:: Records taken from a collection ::
★ ★ ★

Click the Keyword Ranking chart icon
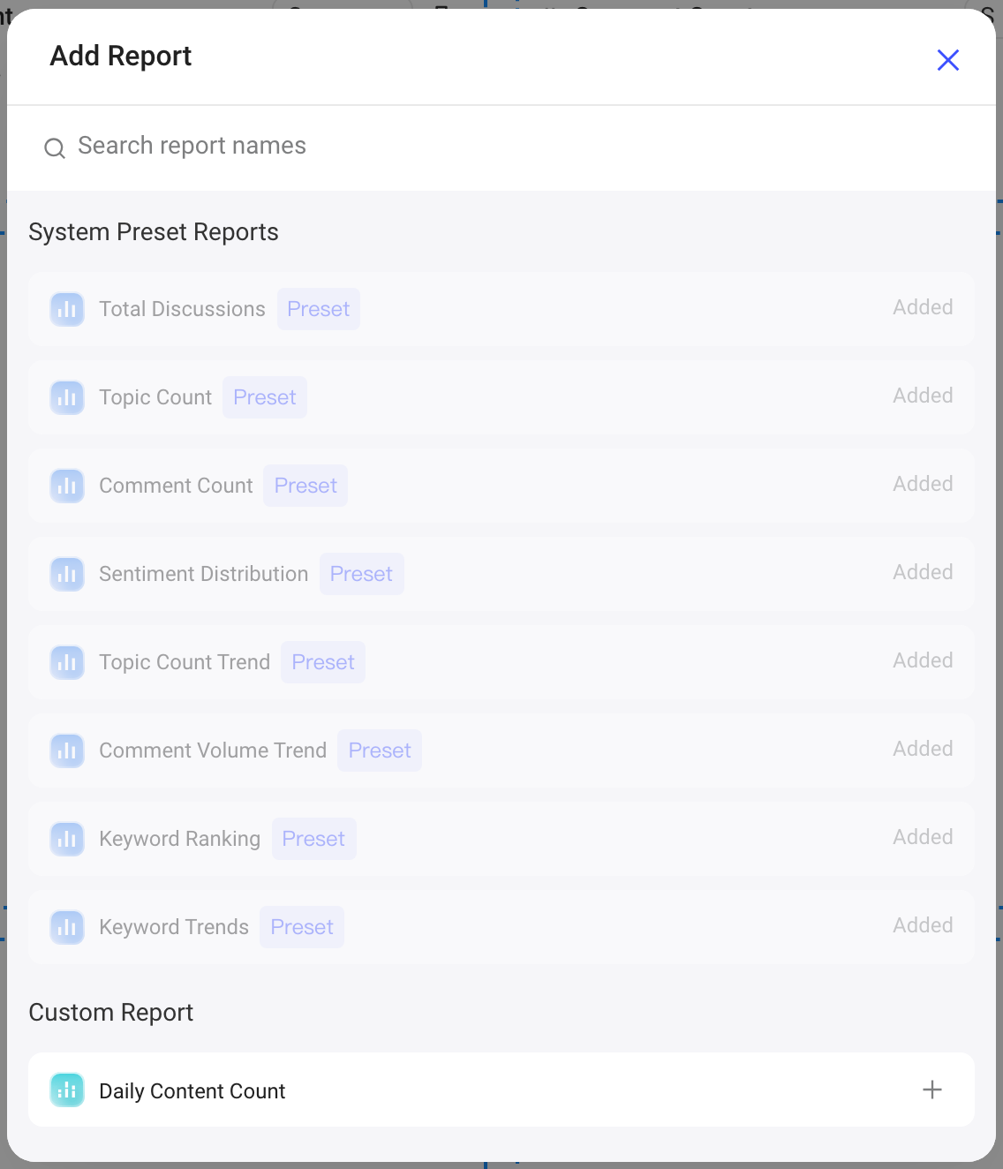 point(67,839)
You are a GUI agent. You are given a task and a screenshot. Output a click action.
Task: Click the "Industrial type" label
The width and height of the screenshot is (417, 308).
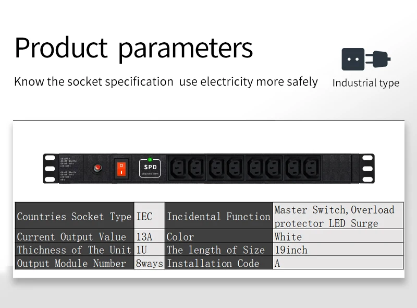365,83
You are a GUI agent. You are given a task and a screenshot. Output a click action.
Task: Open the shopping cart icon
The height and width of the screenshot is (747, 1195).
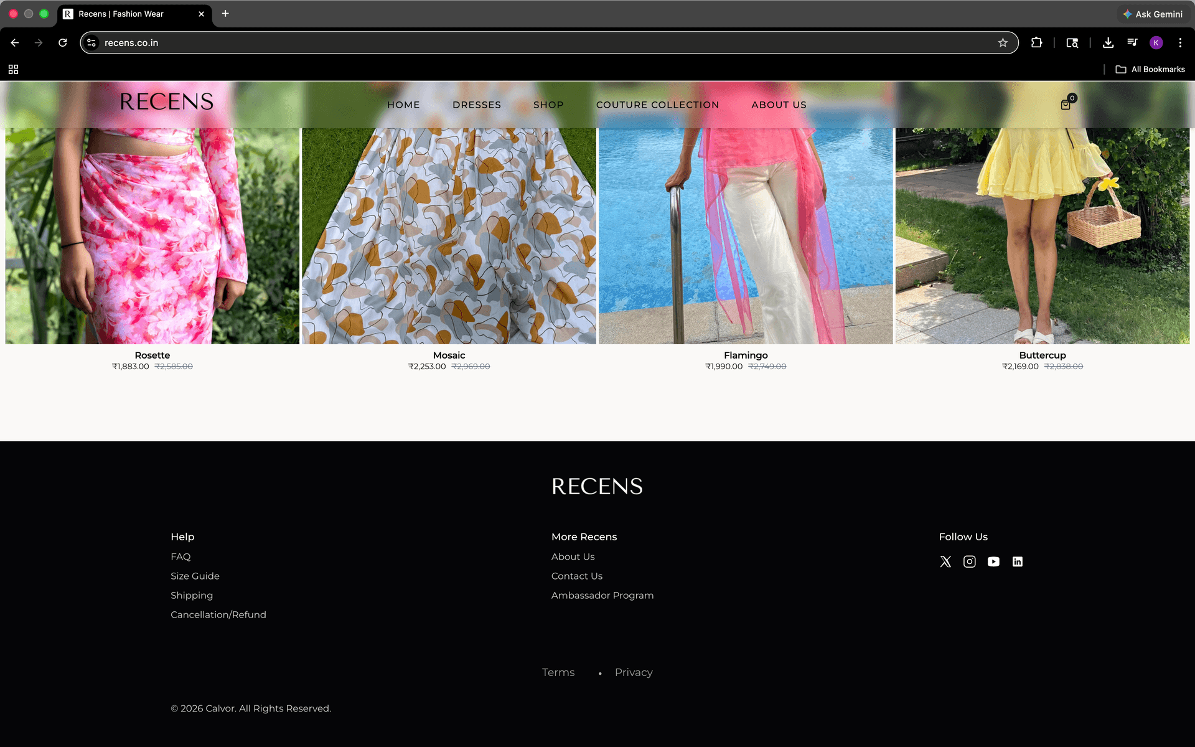click(1066, 105)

★ ★ ★

Reproduce each line of the records above word for word, omitting the pictures.

Click the Keyword Ranking chart icon
 point(67,839)
You are a GUI agent. You are given a task and a screenshot. Output a click action.
Task: Click the "Industrial type" label
The width and height of the screenshot is (417, 308).
365,83
You are a GUI agent. You are given a task and a screenshot. Output a click action.
Task: Open the shopping cart icon
The height and width of the screenshot is (747, 1195).
click(1066, 105)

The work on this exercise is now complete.